Author(s): John Schulman, Sergey Levine, Philipp Moritz, Michael I. Jordan, Pieter Abbeel
Venue: International Conference on Machine Learning
Year Published: 2017
Keywords: policy gradients, reinforcement learning
Expert Opinion: The TRPO paper lead the way towards practical Reinforcement Learning (RL) for robotics (and other domains). It's much more sample efficient and robust than previous approaches, and scales to high dimensional continuous action spaces. It's become a very popular method for training RL algorithms applied to robotics, although its slowly being replaced with descendants like Proximal Policy Optimization (PPO). TRPO has played a big part in reviving RL for robotics.

model-agnostic meta-learning for fast adaptation of deep networks

Author(s): Chelsea Finn, Pieter Abbeel, Sergey Levine
Venue: International Conference on Machine Learning
Year Published: 2017
Keywords: policy gradients, reinforcement learning, neural networks, locomotion
Expert Opinion: Most people probably wouldn't compare MAMAL with HER because the algorithms and the problems they address are vastly different; MAML tackles transfer learning while HER tackles sparse reward issues. But from certain perspective, HER and MAML can make a very complementary pair of parents. HER is like an encouraging parent who, in hindsight, thinks everything the child did is a useful learning experience. MAML, on the other hand, thinks in foresight and wants the child to only learn skills for future job prospects. Does that sound like your parents?

cad2rl: real single-image flight without a single real image

Author(s): Fereshteh Sadeghi, Sergey Levine
Venue: Robotics: Science and Systems Conference
Year Published: 2017
Keywords: neural networks, reinforcement learning, mobile robots
Expert Opinion: The CAD2RL paper demonstrated that it was possible to train a policy, using Reinforcement Learning, entirely in simulation and zero-shot transfer it to a real world robot. It paved the way for a lot of follow up work on domain transfer and domain randomization for robotic perception and control.

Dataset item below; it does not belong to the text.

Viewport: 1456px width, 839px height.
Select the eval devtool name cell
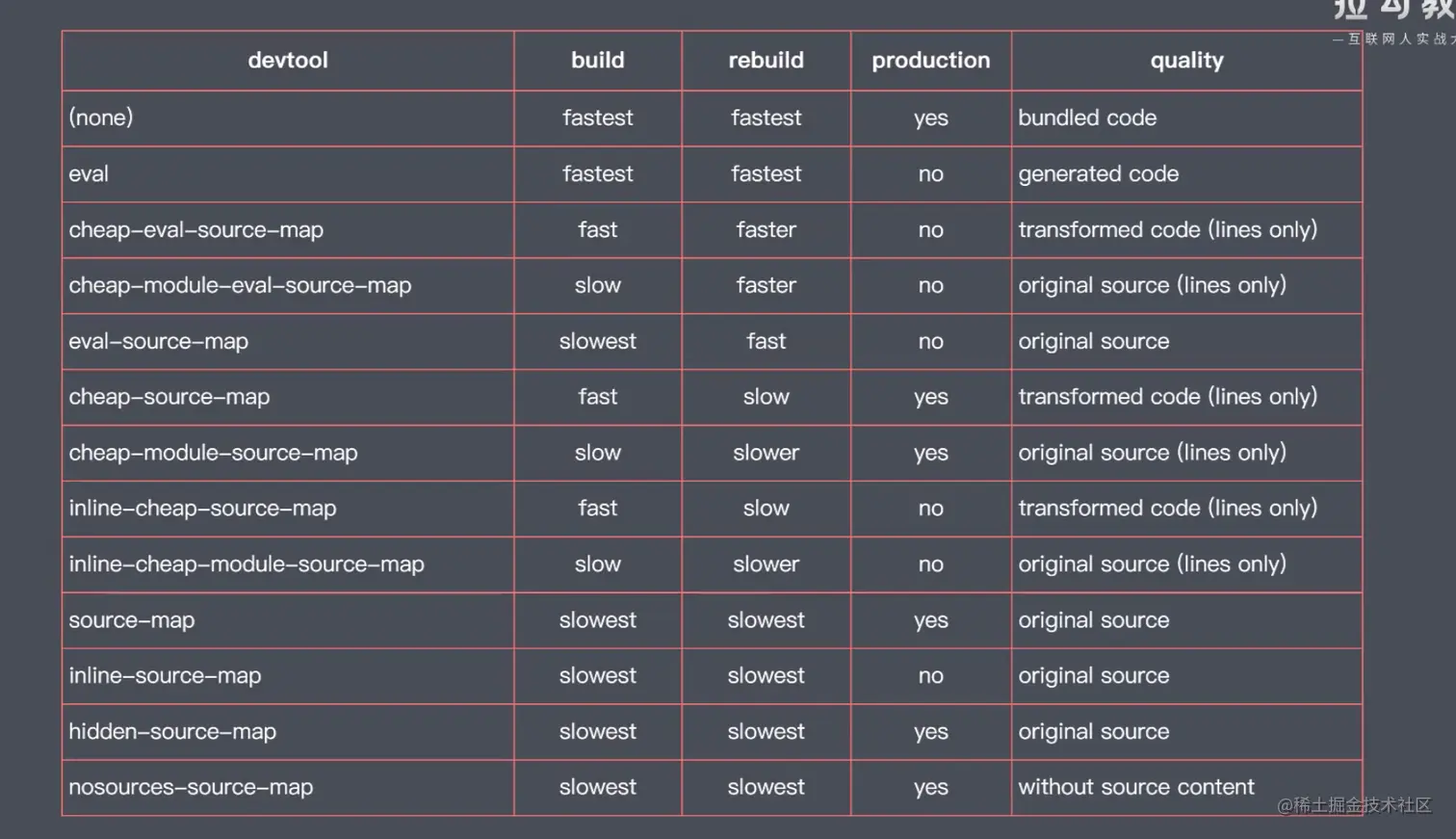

intrinsically motivated goal exploration processes with automatic curriculum learning

Author(s): Sebastien Forestier, Yoan Mollard, Pierre-Yves Oudeyer
Venue: arXiv
Year Published: 2017
Keywords: learning from demonstration
Expert Opinion: The paper shows how an agent/robot can find out by itself how to manipulate its environment from a simple intrinsic motivation. In my eyes, this is the first practical demonstration of Schmidhuber's idea on learning progress maximization which is probably one of the most powerful generic drives. The paper shows how an agent can discover more and more complex interactions with an environment without a specific task in mind. I believe these kinds of studies are important steps towards an intelligently learning robot.